The design of GSi partly supported the then developing eGIF interoperability standards. This was a direct consequence of the two key technical people driving the project, one from Cable & Wireless, one from the UK government in the form of the CCTA.

GSi used SMTP as mail transport protocol, and the conversion from the then prevalent X.400 email facilities to SMTP proved for many departments an improvement in reliability and speed. In the case of X.400, this conversion also cut email costs substantially as X.400 message conversions were still chargeable even if the conversion failed due to message size. In some cases, the ROI of such an email conversion was as short as two months.

The creation of GSi handed Cable & Wireless a monopoly on UK government data connectivity. GSi can be considered one of the more successful UK government IT projects from the point of view of take up - even when still in pilot phase, demand increased to a point where service windows had to be imposed to continue building the platform to full strength.

The development of GSi was also the root of the creation of the CESG Listed Adviser Scheme (CLAS). During the build of GSi, the need for accredited advisers became clear as advice on connectivity invariably involved discussing government confidential matters. CESG eventually responded with the above CLAS scheme.

===Operations contract===
GSi was operated on a five-year renewable contract basis. Energis won this contract from Cable & Wireless in August 2003. Cable & Wireless then bought Energis in 2005, thus regaining control over the platform.

Cable and Wireless Worldwide won the GSi Convergence Framework (GCF) contract in 2011.

The GSi and Managed Telecommunications Service (MTS) framework agreements finished in August 2011 with contracts running on to 12 February 2012. GCF is intended to facilitate the migration to the Public Services Network.

===Previous developments===

Government Connect went live across local authorities in England and Wales.
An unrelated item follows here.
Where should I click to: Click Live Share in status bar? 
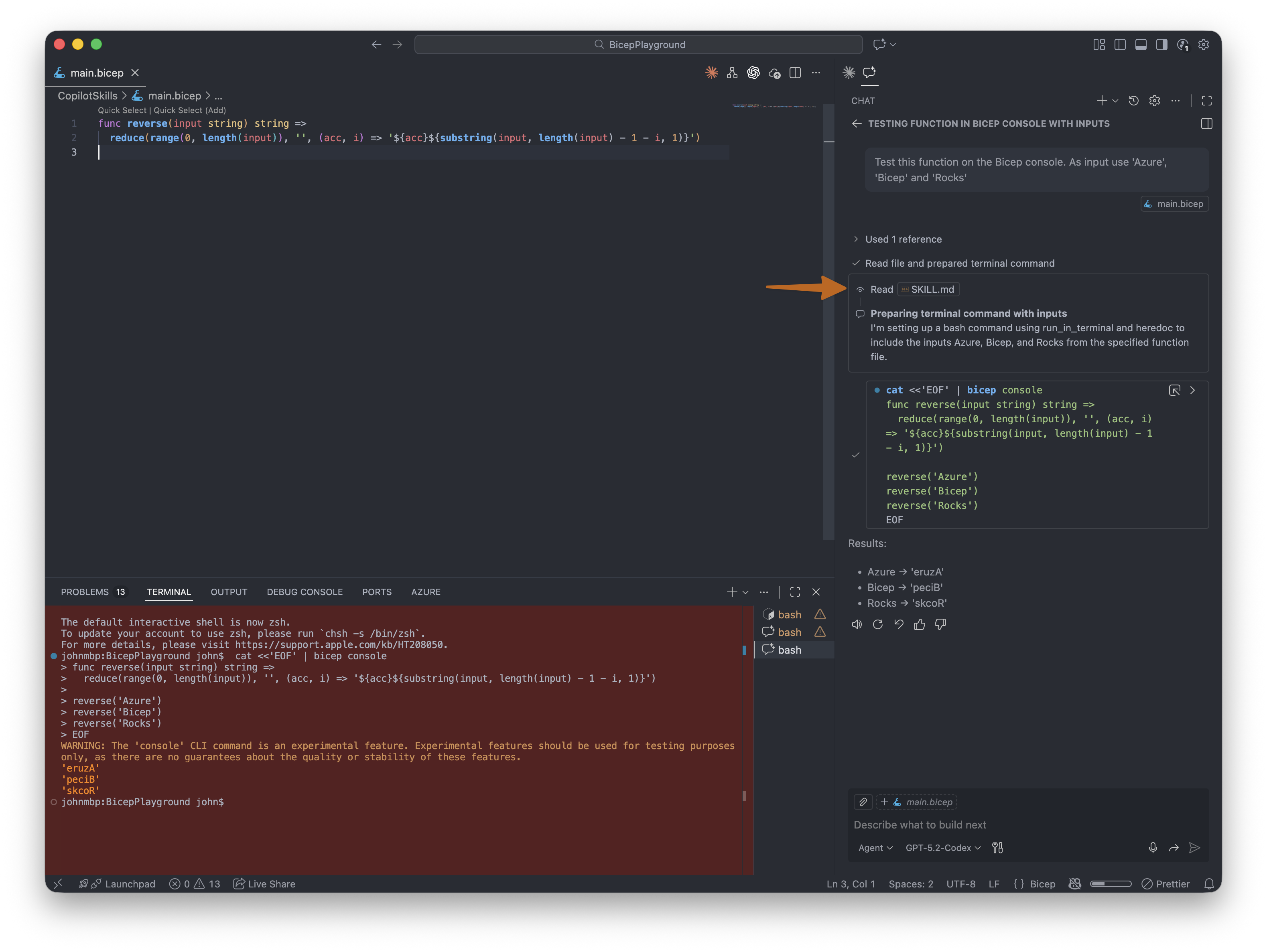(x=265, y=884)
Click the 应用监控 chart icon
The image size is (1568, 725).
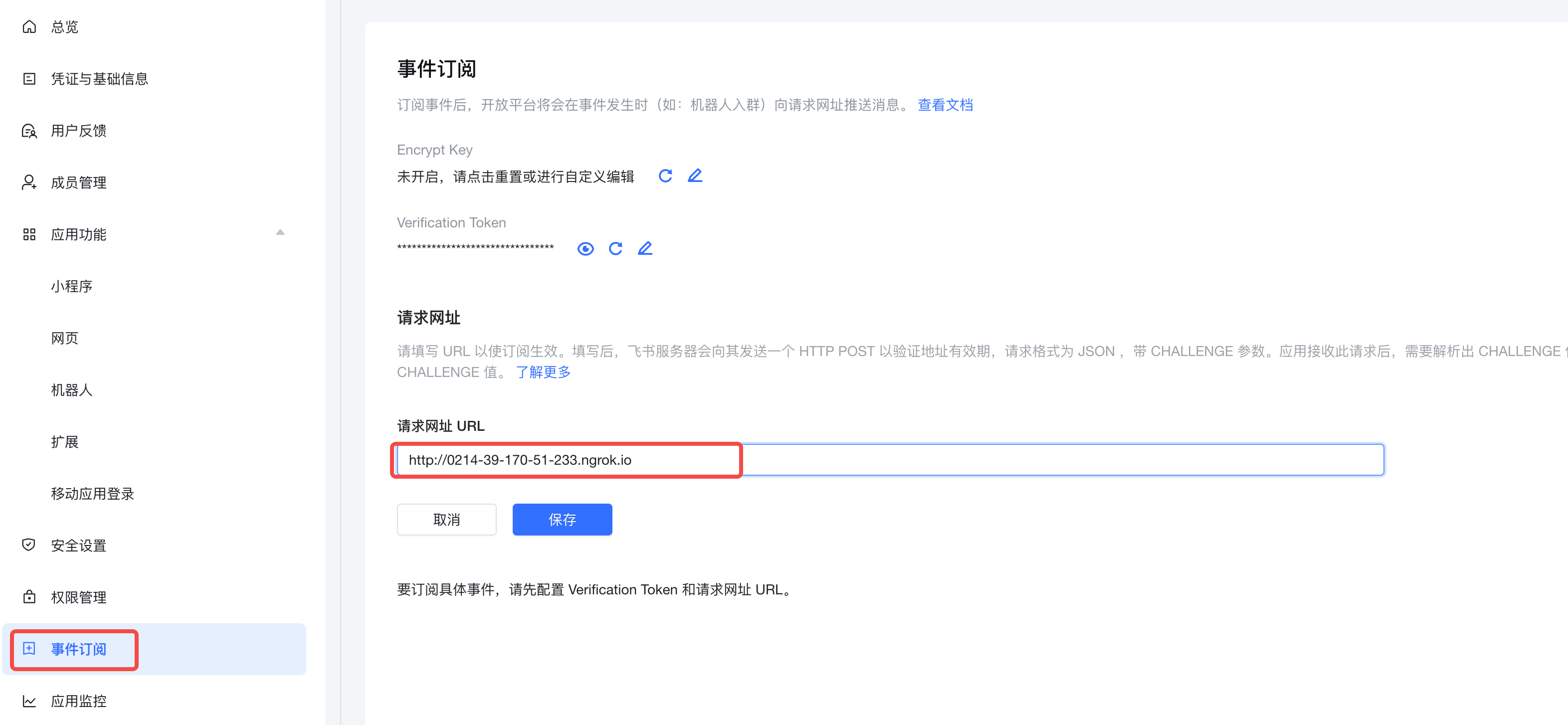tap(29, 701)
Government Connect is a pan-government programme providing an accredited and secure network between central government and every local authority in England and Wales and allows exchange of RESTRICTED information between authorities. The GCSX network is part of the wider GSi and provides connectivity to nearly all central departments. Scottish local authorities have already established a similar network known as the Government Secure Extranet (GSX).
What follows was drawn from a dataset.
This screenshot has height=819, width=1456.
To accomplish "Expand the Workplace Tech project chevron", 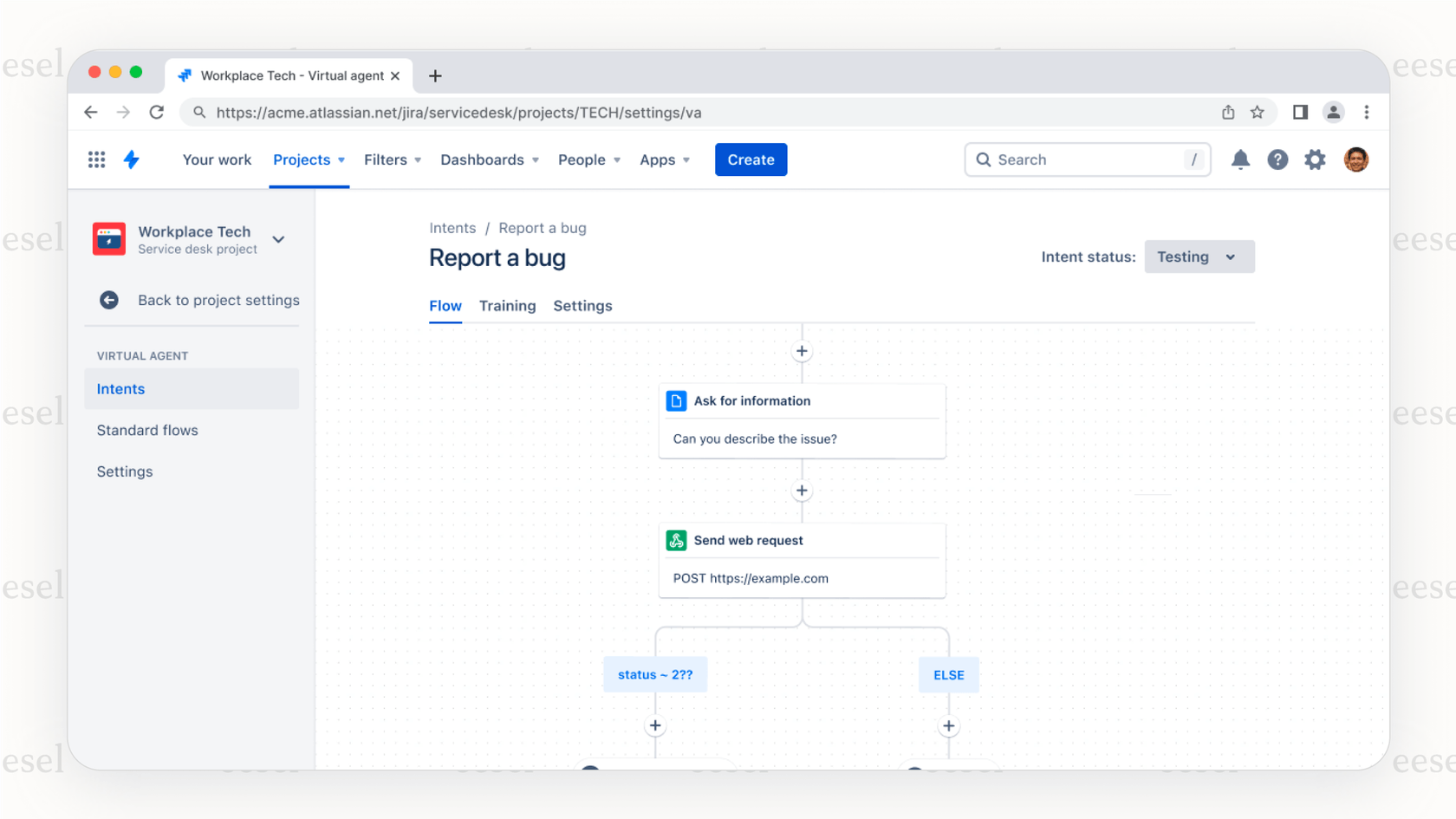I will [278, 239].
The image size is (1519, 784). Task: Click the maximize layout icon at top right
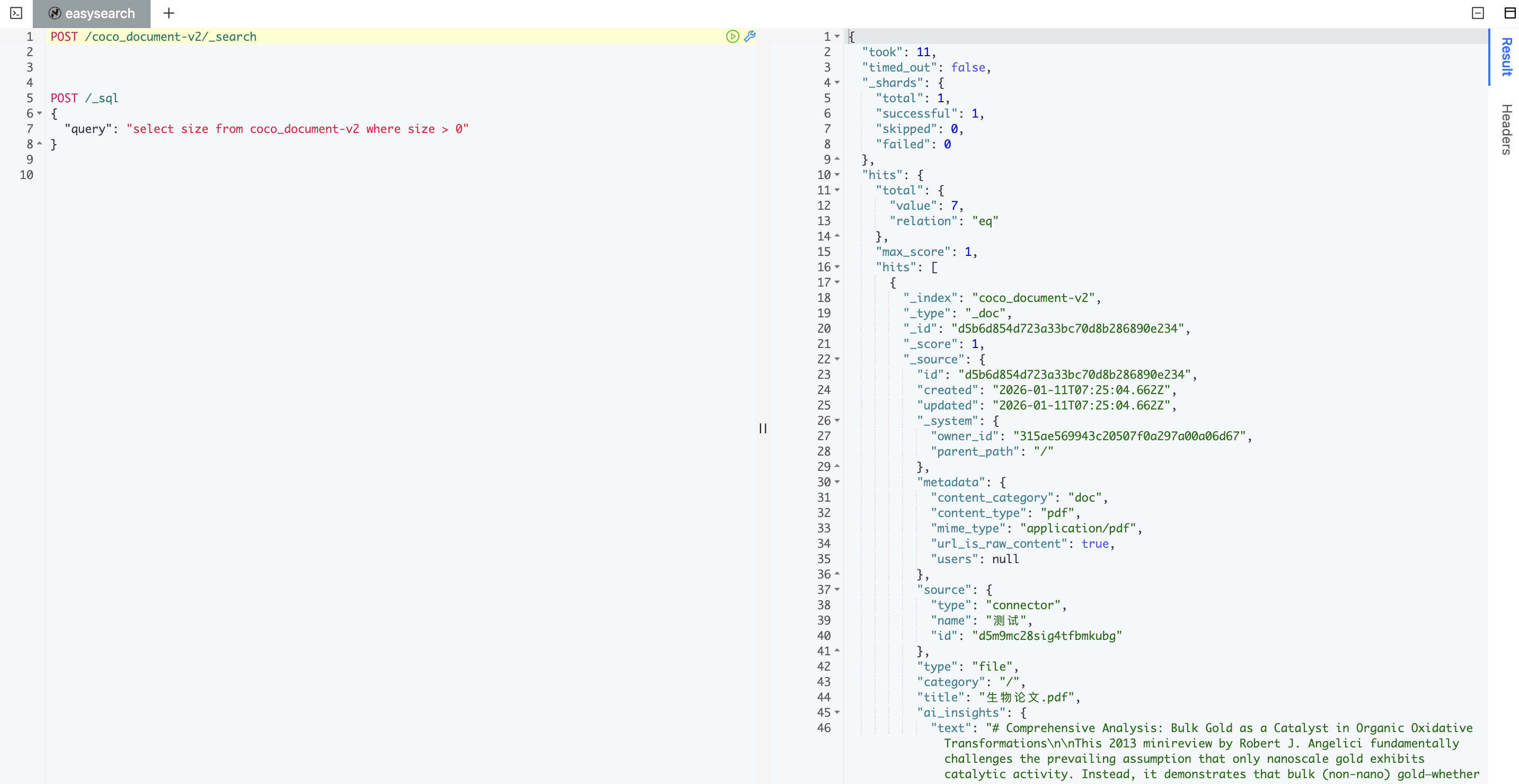point(1509,13)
Local authorities with a GCSX connection can now use a GCSX email account to exchange sensitive data, including DWP benefits data, patient identifiable data, with health sector staff who have a NHS.net email address, e.g. PCT staff and GPs.

As both GCSX and the Police National Network (PNN) are both connected to the wider Government Secure Intranet (GSi), data can be transferred securely between local authorities and the Police.

GC Mail can be used now to replace the existing less efficient and less secure methods of exchanging data between local authorities and the Police. Local authorities that deliver Housing and Council Tax benefits are taking part in the e-Transfers programme, which is e-enabling the process for delivery of Local Authority Input Documents (LAIDs) and Local Authority Claim Information (LACIs).

Version 4.1 of the Code of Connection for compliance was introduced in 2010.

Compared with version 3.2 the main Code of Connection version 4.1 areas of are:
- Mobile working - full implementation of compliant service
- Firewall specification (EAL 4)
- Execution of unauthorised software
- Requirement for IT Healthchecks (CHECK / CREST / TigerScheme)
- Labelling e-mails with protective markings.

==Public Services Network==

The Public Services Network is a UK Government programme that unified the provision of network infrastructure across the United Kingdom public sector into an interconnected "network of networks". This included large elements of GSi. It is now a legacy network.

Centrally procured public sector networks migrated across to the PSN framework as they reached the end of their contract terms, either through an interim framework or directly. The Government Secure Intranet (GSi) contracts expired in September 2011, running on to 12 February 2012 and were replaced by the transitional Government Secure Intranet Convergence Framework (GCF).